Throughout the Calipari era, the thing that had consistently protected UK from the gob-smacking NCAA Tournament loss was its defensive length and athleticism.

The prototypical Calipari roster has tended to feature shot blockers in the post (think Anthony Davis and Willie Cauley-Stein); long-armed stoppers (DeAndre Liggins, Darius Miller, Michael Kidd-Gilchrist) on the wings; and tallish point guards (John Wall, Andrew Harrison, Shai Gilgeous-Alexander) to hound the ball.

Before the fateful 2022 NCAA tourney meeting with No. 15-seed Saint Peter’s, Kentucky under Calipari had faced 13 teams from outside the seven most-prominent basketball conferences (the football Power Five plus the Big East and the American) in March Madness.

Of those 13 teams, only two, Princeton (46.2) in 2011 and Wichita State (55.1) in 2014, had ever shot above 40% vs. Kentucky in NCAA Tournament play. UK was 13-0 in such games.

Alas, last season brought a very different scenario. When Kentucky entered the NCAA tourney against Saint Peter’s, the Pelicans actually had the size advantage over UK at two starting spots and were even with the Cats at two others. Only at center, where Oscar Tshiebwe, 6-9, was an inch taller than Saint Peter’s Clarence Rupert, did UK hold an advantage.

Not facing the traditional, long-armed Kentucky defensive vortex, Saint Peter’s shot 50.9 percent for the game and 52.9 on three-pointers and recorded a shocking 85-79 overtime upset.

The additions to the UK roster of Livingston, Thiero, the 6-5 Reeves and 6-4 Wallace should fix another Kentucky defensive bugaboo from a season ago. When Saint Peter’s guards Daryl Banks and Doug Edert lit UK up for 27 and 20 points respectively, it only continued a late-season trend.

Down the stretch of 2021-22, Kentucky was repeatedly torched by opposing guards. J.D. Notae of Arkansas hung 30 on the Cats; Alabama’s Keon Ellis went for 28; Vanderbilt’s Jordan Wright 27; LSU’s Xavier Pinson 26; and Mississippi’s Matthew Murrell 25.

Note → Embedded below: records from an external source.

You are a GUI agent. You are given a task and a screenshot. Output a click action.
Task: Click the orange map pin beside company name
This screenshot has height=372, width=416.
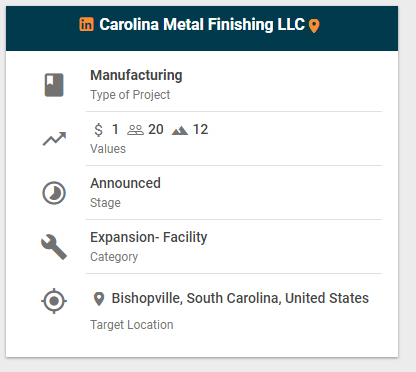click(x=314, y=26)
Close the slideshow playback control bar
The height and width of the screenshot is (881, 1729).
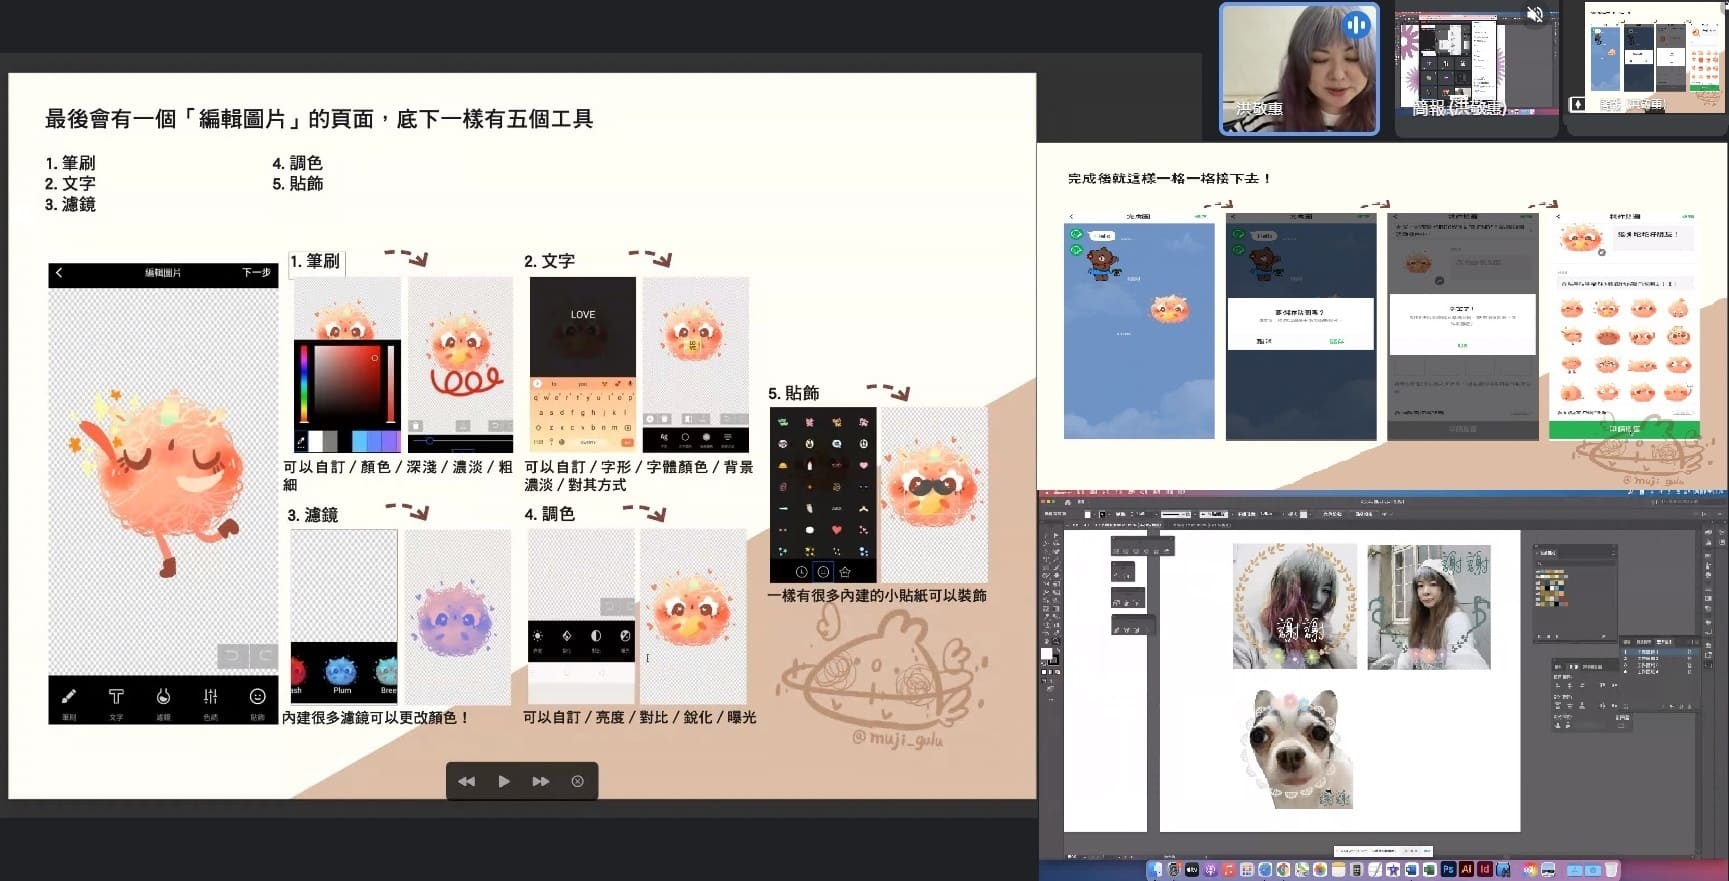578,782
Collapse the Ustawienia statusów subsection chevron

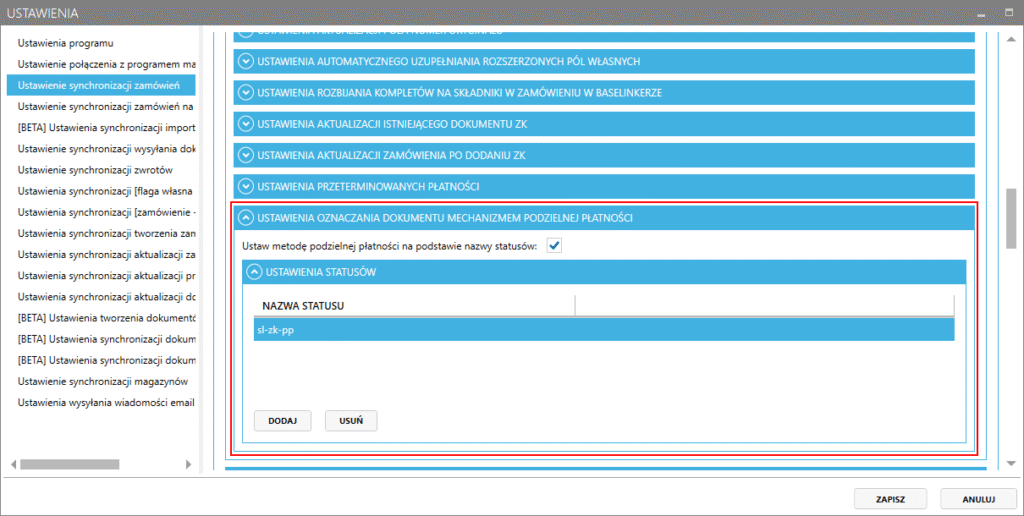[x=255, y=271]
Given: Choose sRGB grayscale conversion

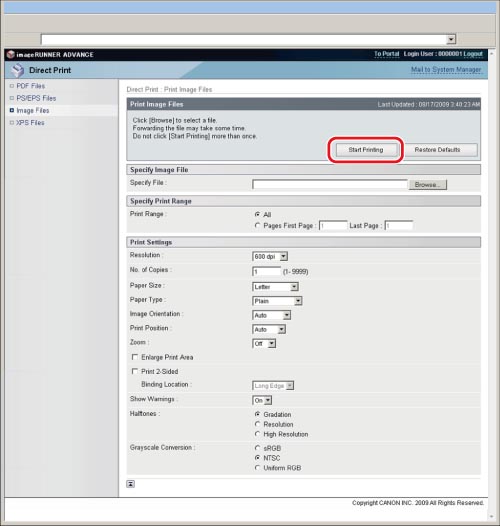Looking at the screenshot, I should (x=257, y=448).
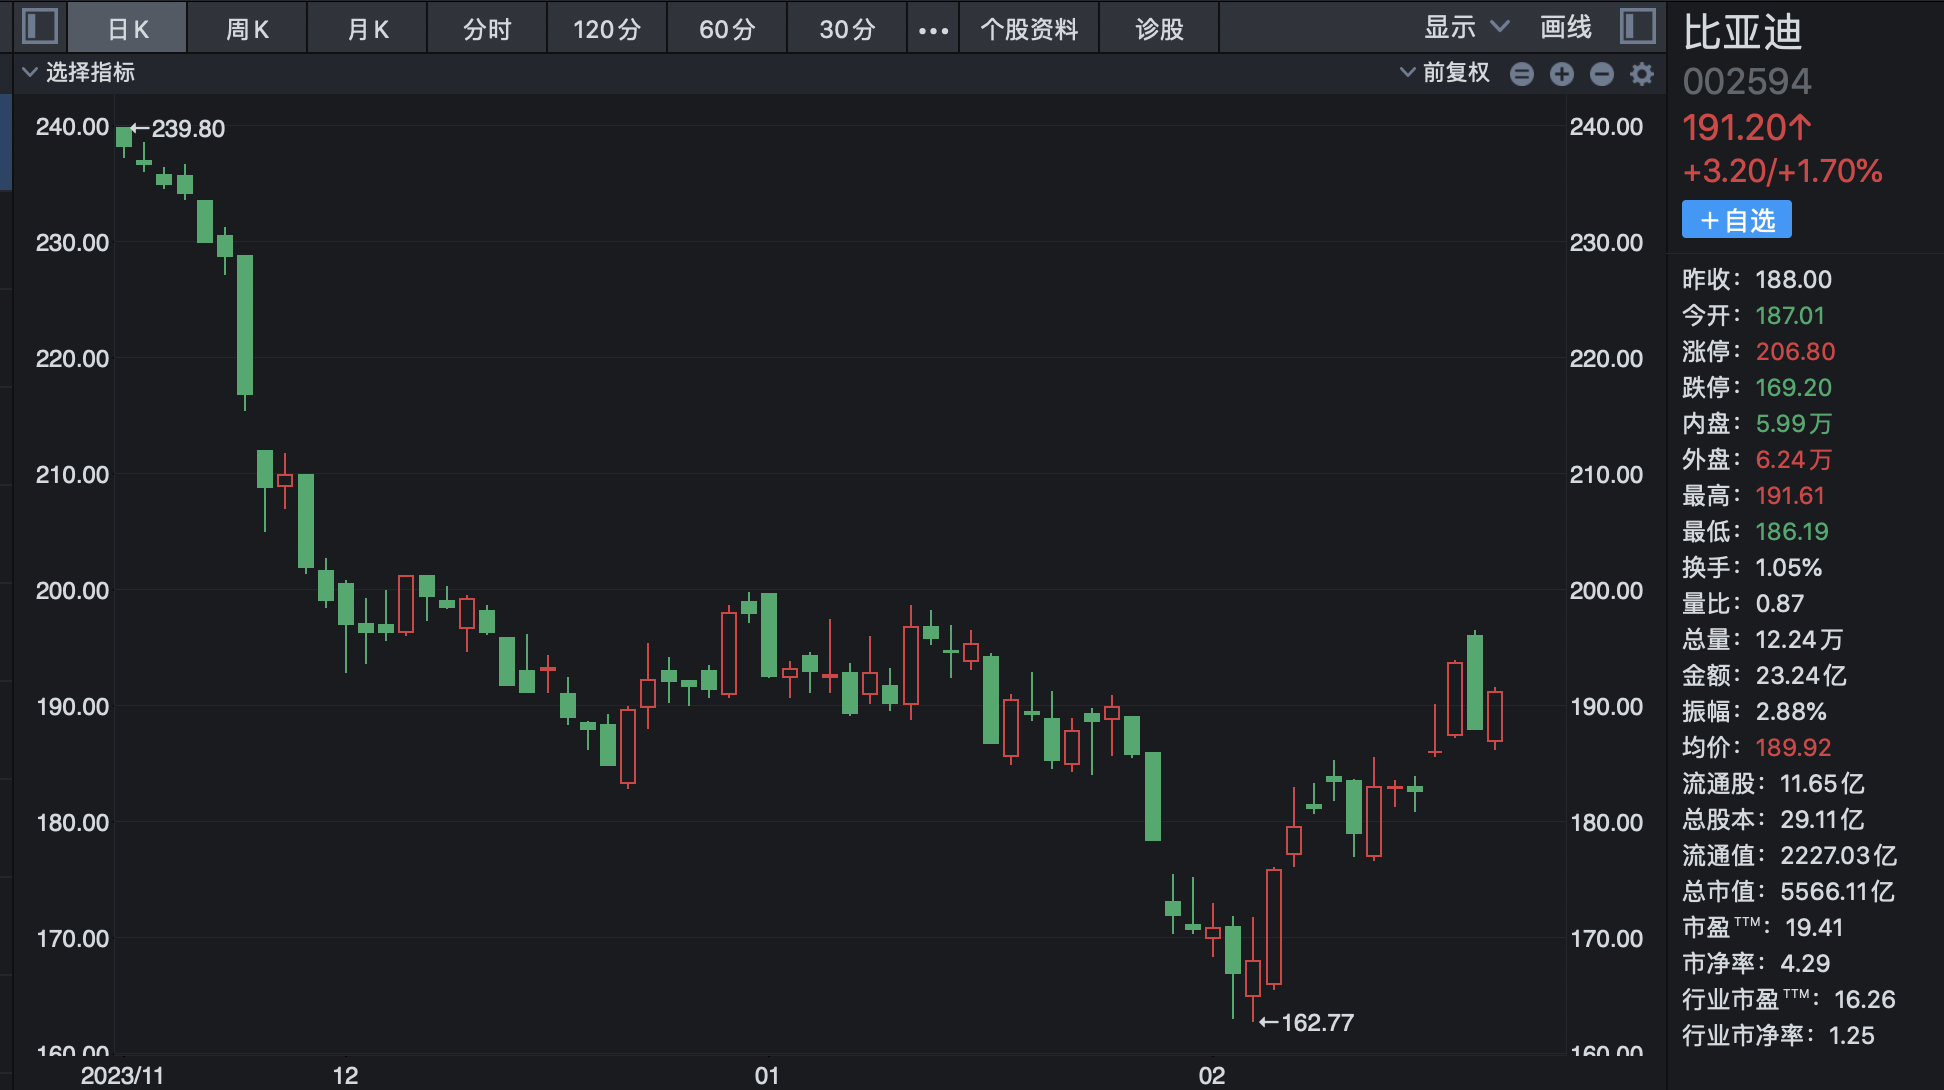Zoom in chart with plus icon

point(1562,74)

Kentucky’s influx of backcourt length should put a stop to the gouging in 2022-23. In fact, UK’s defensive promise may even lead to a change in how Calipari-coached teams normally defend — with more emphasis on denying the passing lanes.

“There’s some things we’ve been trying this summer, understanding we need to utilize our strengths,” Antigua says. “Being able to have guys at all different positions who can play the (passing) lanes and use their defensive IQ to anticipate where passes are going (and to then) go and run through and play (offense) off of our defense.”

So as much fun as dramatic dunks, raining threes and strafing teams in a convention center can be, it is the return to typical Calipari-era defensive length and ferocity that is the No. 1 reason Cats fans should enjoy what they are watching from the Bahamas.